OBJETIVO
Reproduce los registros desde la línea que contiene "Click the wrench" hasta el final, cambiando "Instruction" por "Command" y dejando todo lo demás igual.

┌──

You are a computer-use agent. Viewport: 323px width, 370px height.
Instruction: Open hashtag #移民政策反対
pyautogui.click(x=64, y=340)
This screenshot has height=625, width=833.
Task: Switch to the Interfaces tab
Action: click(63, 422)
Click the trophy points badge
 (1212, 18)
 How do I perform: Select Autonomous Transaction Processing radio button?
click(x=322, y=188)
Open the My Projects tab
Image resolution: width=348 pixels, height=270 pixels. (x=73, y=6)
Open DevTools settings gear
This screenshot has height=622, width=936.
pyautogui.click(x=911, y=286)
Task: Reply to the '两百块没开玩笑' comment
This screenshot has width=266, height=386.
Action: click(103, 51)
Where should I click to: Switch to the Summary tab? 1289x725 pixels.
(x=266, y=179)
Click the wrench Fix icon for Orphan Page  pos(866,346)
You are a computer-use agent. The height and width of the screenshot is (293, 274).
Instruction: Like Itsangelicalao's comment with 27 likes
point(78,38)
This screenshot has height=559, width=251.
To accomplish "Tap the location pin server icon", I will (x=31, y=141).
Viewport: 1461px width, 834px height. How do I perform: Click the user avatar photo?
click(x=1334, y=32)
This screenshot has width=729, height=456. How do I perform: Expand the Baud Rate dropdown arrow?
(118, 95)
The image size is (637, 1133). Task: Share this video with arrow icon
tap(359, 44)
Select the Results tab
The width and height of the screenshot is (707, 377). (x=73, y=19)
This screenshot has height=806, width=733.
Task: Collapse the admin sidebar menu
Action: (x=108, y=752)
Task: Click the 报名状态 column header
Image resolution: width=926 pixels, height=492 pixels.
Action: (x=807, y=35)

└──

RESULTADO
Click the wrench Fix icon for Orphan Page  pos(866,346)
You are a computer-use agent. The height and width of the screenshot is (293, 274).
Command: Like Itsangelicalao's comment with 27 likes
point(78,38)
This screenshot has height=559, width=251.
To accomplish "Tap the location pin server icon", I will (x=31, y=141).
Viewport: 1461px width, 834px height. How do I perform: Click the user avatar photo?
click(x=1334, y=32)
This screenshot has width=729, height=456. How do I perform: Expand the Baud Rate dropdown arrow?
(118, 95)
The image size is (637, 1133). Task: Share this video with arrow icon
tap(359, 44)
Select the Results tab
The width and height of the screenshot is (707, 377). (x=73, y=19)
This screenshot has height=806, width=733.
Task: Collapse the admin sidebar menu
Action: (x=108, y=752)
Task: Click the 报名状态 column header
Image resolution: width=926 pixels, height=492 pixels.
Action: (x=807, y=35)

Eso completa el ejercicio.